→ **TASK BRIEF**: From the data that follows, copy every line with the string "Back".

*** DATA SECTION Section Begins ***

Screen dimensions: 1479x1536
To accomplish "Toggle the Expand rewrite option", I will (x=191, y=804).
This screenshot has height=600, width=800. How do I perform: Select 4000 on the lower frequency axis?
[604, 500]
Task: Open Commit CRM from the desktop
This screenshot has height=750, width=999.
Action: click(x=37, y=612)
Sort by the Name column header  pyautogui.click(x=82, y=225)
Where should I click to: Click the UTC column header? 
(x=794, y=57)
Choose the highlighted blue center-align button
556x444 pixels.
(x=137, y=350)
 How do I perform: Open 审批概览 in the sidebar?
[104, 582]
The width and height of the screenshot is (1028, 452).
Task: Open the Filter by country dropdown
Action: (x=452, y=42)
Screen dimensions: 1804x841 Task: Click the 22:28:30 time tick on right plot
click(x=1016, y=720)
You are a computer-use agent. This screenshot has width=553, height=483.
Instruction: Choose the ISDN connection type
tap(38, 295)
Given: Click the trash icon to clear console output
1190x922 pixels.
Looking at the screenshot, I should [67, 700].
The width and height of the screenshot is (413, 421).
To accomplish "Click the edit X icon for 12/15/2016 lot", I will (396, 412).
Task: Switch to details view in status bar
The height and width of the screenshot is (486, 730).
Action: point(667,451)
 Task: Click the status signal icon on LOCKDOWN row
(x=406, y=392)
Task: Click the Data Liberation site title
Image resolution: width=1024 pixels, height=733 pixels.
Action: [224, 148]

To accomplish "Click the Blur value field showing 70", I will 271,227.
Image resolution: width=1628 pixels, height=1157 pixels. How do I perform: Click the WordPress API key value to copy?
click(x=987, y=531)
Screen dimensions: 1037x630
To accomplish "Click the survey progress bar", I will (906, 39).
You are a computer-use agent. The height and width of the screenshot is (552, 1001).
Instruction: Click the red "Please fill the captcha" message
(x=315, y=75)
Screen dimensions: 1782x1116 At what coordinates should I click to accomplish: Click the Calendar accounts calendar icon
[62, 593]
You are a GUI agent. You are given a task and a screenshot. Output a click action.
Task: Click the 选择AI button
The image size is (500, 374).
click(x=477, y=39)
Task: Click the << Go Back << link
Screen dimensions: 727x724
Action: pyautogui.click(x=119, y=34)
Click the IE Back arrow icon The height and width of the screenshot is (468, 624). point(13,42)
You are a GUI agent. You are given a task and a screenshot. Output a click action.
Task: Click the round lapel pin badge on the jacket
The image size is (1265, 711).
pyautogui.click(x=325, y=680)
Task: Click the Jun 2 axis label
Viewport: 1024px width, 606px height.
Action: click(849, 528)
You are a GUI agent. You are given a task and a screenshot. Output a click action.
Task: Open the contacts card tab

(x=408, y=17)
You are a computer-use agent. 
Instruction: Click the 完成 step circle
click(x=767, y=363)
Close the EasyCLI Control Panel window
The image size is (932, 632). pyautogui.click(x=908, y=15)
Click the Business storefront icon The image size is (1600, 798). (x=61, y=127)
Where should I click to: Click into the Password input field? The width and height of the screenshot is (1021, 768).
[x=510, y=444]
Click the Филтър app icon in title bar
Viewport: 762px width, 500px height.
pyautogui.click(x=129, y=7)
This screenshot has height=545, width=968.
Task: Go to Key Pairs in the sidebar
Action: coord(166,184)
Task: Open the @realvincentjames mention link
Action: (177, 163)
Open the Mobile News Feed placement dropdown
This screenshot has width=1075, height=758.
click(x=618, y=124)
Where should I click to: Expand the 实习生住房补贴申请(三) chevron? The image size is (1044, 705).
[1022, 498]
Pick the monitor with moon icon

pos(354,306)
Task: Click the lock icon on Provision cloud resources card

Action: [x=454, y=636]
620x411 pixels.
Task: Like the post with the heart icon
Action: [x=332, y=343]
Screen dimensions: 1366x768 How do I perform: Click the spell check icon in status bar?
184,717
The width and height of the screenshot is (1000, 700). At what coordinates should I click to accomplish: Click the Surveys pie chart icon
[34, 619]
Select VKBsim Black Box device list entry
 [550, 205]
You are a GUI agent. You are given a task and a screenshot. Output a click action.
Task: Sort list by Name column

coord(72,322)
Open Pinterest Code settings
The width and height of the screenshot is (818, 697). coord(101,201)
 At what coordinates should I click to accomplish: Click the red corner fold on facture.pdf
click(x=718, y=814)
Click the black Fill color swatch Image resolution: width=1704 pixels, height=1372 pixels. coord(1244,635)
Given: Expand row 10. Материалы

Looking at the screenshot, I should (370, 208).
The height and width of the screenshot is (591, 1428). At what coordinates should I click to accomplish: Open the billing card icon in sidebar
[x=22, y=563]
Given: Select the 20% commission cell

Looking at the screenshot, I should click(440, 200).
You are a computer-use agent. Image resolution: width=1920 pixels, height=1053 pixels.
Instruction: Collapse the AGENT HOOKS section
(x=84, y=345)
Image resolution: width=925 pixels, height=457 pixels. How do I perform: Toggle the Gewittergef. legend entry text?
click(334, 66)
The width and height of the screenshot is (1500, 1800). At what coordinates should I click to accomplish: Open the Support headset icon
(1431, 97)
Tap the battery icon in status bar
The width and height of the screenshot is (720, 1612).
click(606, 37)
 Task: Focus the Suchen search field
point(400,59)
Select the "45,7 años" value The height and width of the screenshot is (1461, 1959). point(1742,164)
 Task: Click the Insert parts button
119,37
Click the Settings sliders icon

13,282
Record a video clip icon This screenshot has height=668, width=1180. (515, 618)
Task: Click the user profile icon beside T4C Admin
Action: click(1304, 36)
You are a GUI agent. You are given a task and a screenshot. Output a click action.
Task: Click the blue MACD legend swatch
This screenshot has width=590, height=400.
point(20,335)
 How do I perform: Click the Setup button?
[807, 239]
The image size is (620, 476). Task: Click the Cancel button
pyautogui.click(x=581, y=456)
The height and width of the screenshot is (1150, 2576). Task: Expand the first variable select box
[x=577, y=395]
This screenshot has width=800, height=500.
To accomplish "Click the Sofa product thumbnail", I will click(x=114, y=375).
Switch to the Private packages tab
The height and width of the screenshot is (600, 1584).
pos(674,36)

*** DATA SECTION Section Ends ***

→ **WRITTEN ANSWER**:
Task: Click the << Go Back << link
Click the IE Back arrow icon The height and width of the screenshot is (468, 624). point(13,42)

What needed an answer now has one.